Réponse : « Pour l’envoyer où ? Il n’ y a de place nulle part, il faut bien le scolariser ».
Magnifique comme le système peut-être démuni devant ce genre d’attitude. De solution, il n’y a pour ainsi dire… aucune ! Sur une heure de cours, environ 20 minutes d’apprentissages et 40 minutes d’éducatif. Je ne vous raconte pas les nerfs en rentrant le soir. Je comprends mieux pourquoi la plupart des collègues qui viennent remplacer ici repartent au bout de quelques jours ou certains refusent carrément d’y aller ! Pour changer ça, il faudrait des structures adaptées… mais ça coûterait trop cher.
Je tire mon chapeau à tous les collègues qui travaillent dans ces conditions tous les jours et vont au charbon sans jamais rien demander à personne. Pour ma part, je suis trop sanguin.
A part ça on a vraiment un métier de tout repos… parfois.
Ce remplacement me laisse un goût amer pour les quelques élèves qui ont juste envie de s’en sortir et qui voient leurs chances gâchées par cet environnement. Comment a-t-on pu en arriver là ?
Bien sûr, je prends là un exemple extrême. Mais sachez que même si la plupart des classes sont loin de cette violence, la gestion du groupe, même avec des enfants « normaux », est vite éreintante, tellement l’inattention est constante, et le manque de cadre à la maison flagrant. J’ai rencontré des situations difficiles à plusieurs reprises, ou parfois des classes adorables. Les années se suivent et ne se ressemblent pas.
Autre idée courante que l’on rencontre : « mon petit chéri est une victime de son méchant professeur » On peut rajouter là-dessus le total manque de considérations de certains parents pour l’enseignant de leur enfant, qui prennent systématiquement la défense de leur enfant même en cas de faute avérée. Ma dernière en date : Punition pour avoir tapé son voisin avec sa règle : Ecrire un petit texte qui explique en quoi ce n’est pas bien de taper ses camarades, et faire un mot d’excuses… ce n’est pas la mer à boire pensez-vous. Je vous le donne en mille : réponse des parents : « Il n’a pas fait sa punition car il avait juste tapé avec sa règle » sic… on en vient à se demander ce qui va nous tomber dessus à chaque fois qu’on ouvre un cahier de correspondance. Chers parents, faîtes confiance aux enseignants de vos enfants.

########################################

▶ _Travail demandé_
Rédigez la suite du témoignage sur le métier d'enseignant en reprenant après sa dernière phrase. Les lignes ne sont d'aucune utilité pour ce travail.

########################################

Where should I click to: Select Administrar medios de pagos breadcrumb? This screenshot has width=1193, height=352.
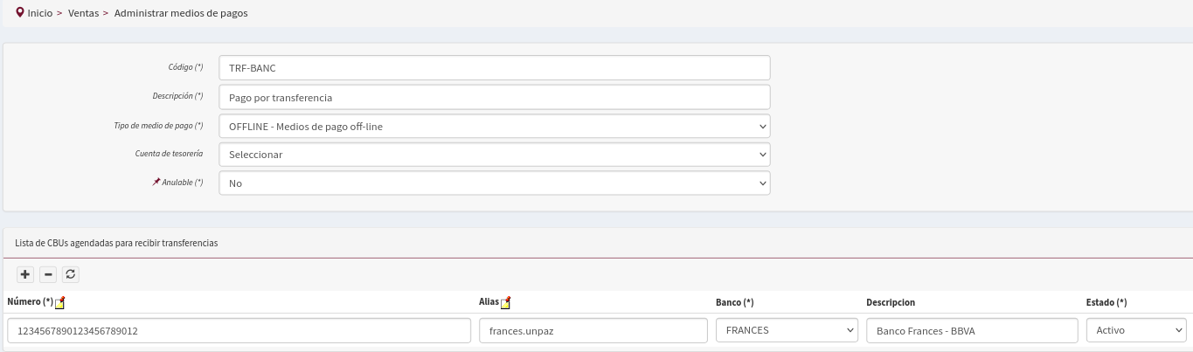181,13
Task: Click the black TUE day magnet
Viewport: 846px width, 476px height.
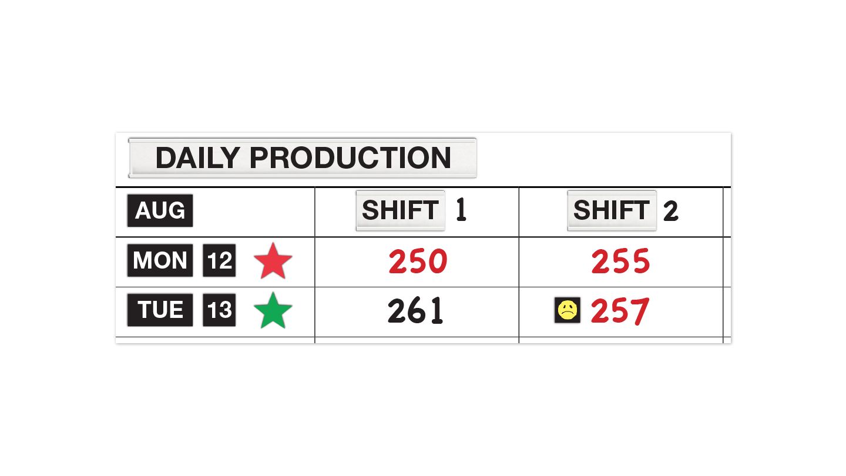Action: click(x=160, y=310)
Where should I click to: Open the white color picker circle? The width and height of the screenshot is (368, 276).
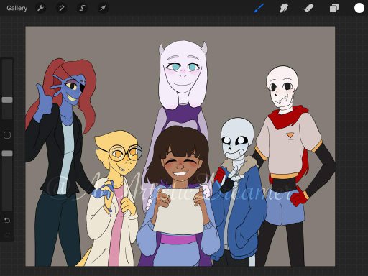coord(359,8)
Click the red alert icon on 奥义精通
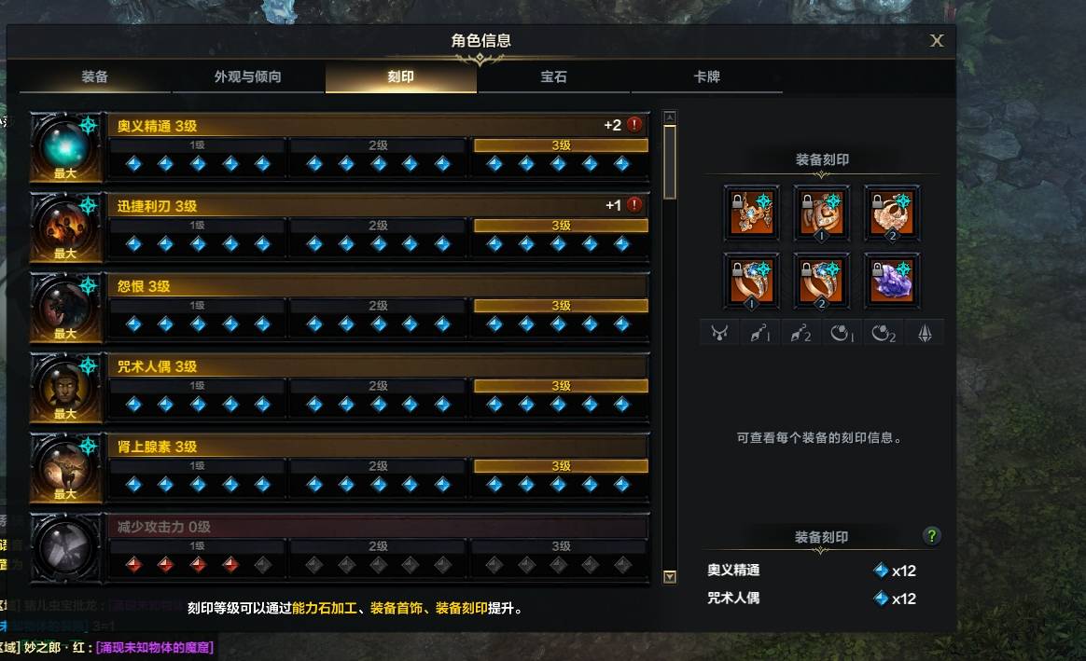The height and width of the screenshot is (661, 1086). (634, 125)
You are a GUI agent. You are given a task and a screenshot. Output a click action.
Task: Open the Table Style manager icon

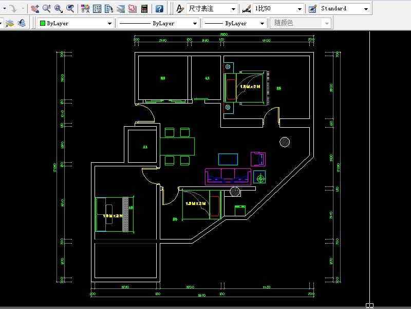pyautogui.click(x=312, y=9)
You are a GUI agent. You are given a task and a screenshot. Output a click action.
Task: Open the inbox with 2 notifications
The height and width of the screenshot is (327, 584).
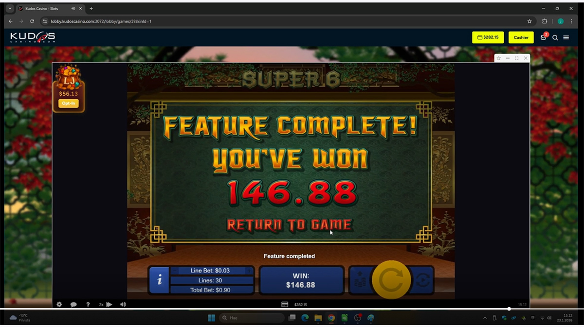point(544,37)
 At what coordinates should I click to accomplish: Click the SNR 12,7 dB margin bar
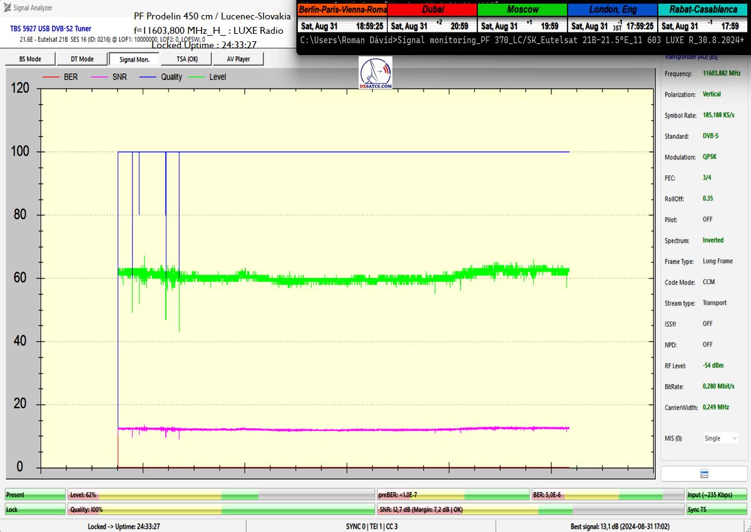coord(532,509)
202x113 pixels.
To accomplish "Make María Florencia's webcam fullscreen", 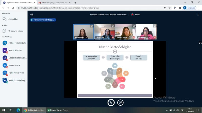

########################################

▶ _Réponse rédigée_
Le salaire pour ne rien faire ? pas forcément mirobolant, mais pas ridicule non plus : Au bout de huit ans d’ancienneté, je touche 1750 euros environ. C’est en dessous de la moyenne française, bien qu’au-dessus de la médiane. En tout cas pas démesuré, loin s’en faut.
Toujours à se plaindre, toujours en grève ? Certes, l’instit dispose de son droit de grève… mais ça n’en fait pas un maniaque de la protestation pour autant. Je ne participe pas systématiquement à toutes les grèves, et ce n’est pour moi qu’une solution par dépit. Pourtant c’est un des seuls moyens que nous avons pour faire avancer les choses… et quand on fait la grève, sachez que l’on est pas payés, et qu’on perd de l’argent. Et oui ! Le gréviste n’est pas payé ! Et sachez que quand on la fait, c’est avant tout pour vos enfants.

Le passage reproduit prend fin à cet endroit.